All the lights were out in the house, but Mildred knew the kids weren't really asleep. She knew that as soon as they'd heard the car pull up the driveway, Freda had sprinted to the TV and flicked it off and ordered the rest of the kids to "hit it." Money, Bootsey, Angel, and Doll would have scattered like mice to their two bedrooms, closed their doors, and dived into bed to hide under the covers and wait to hear the boxing match they knew was sure to come. It was something they always dreaded when their parents came home from the bar. They'd squeeze their eyes tight pretending to be asleep, just in case Mildred or Crook decided to check on them, but they rarely did on nights like this, when Crook forgot he had kids and Mildred was too preoccupied with her own defense.

Mildred flicked on the dining room light and walked toward the bathroom. Her foot was killing her. When she looked in the mirror she saw that the blood from her lip had smudged all over the white mink collar of her blue suede coat. The blood had made the mink come to slick points, like the fur of a wet dog.
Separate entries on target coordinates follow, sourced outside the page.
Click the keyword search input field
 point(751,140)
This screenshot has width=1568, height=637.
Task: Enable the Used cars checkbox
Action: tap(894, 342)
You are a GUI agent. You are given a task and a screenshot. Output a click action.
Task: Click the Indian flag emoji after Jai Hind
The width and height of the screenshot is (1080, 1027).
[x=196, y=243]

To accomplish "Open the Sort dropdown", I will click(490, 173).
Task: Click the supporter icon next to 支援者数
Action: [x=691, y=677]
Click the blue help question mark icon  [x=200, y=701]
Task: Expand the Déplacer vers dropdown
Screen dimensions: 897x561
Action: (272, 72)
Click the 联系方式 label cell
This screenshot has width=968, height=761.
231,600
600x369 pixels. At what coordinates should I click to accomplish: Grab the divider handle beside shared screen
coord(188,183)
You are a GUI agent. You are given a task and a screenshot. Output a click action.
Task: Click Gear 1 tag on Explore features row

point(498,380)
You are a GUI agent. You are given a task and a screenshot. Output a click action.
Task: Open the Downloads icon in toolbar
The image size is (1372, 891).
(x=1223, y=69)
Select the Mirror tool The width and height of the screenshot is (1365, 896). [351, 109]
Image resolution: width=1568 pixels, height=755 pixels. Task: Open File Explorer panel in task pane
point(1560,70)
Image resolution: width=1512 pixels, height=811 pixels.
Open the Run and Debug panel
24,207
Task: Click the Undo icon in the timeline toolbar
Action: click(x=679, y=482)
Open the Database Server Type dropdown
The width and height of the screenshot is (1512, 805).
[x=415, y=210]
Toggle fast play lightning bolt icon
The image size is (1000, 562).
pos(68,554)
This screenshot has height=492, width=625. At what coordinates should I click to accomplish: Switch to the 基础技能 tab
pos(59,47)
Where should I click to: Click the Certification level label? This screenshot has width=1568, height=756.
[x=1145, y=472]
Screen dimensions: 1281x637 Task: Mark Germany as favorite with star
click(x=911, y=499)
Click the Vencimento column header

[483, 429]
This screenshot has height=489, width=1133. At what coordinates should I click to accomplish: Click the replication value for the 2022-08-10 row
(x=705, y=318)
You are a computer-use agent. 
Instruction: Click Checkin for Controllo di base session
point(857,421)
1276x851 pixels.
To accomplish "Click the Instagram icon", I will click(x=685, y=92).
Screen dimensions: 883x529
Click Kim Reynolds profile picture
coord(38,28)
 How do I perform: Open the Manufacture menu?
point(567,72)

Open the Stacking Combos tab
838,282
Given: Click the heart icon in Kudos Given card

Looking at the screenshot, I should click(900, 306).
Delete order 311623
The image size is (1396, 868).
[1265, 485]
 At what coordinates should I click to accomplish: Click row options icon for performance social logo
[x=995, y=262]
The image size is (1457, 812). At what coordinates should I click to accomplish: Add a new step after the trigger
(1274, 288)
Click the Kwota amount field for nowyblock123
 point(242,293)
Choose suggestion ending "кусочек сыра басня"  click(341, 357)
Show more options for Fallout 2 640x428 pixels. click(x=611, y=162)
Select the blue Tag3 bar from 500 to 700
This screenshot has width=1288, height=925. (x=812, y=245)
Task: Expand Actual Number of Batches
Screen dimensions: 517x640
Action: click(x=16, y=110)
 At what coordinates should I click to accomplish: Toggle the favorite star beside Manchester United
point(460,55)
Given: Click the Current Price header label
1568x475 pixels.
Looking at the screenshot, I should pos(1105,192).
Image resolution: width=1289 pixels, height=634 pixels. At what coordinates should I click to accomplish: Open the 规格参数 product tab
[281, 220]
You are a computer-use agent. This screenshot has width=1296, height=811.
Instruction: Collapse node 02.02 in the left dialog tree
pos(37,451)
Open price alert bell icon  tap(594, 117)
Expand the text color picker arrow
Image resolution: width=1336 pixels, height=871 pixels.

Mildred felt herself getting mad all over again. She had cleaned a lot of white folks' houses to buy this coat, had kept it on layaway at Winkleman's for almost a year, and she knew that blood never came out, never.

When Mildred looked down, she saw more blood was soaking through the seams of the pockets and staining the white stitching around the buttonholes. The scent of her Evening in Paris permeated the bathroom and started to stink. She wanted to throw up. Instead, she went into the kitchen, grabbed the dishrack, and threw it high into the air so that it crashed and hit the edge of the sink. Everything breakable broke and smashed in the basin. Plates, glasses, cups and saucers, cereal bowls. Some things fell to the floor and shattered into jagged chips. Mildred gritted her teeth, balled up her right fist, and pounded it on the pile of broken dishes. Her fist bled but she was too mad to notice.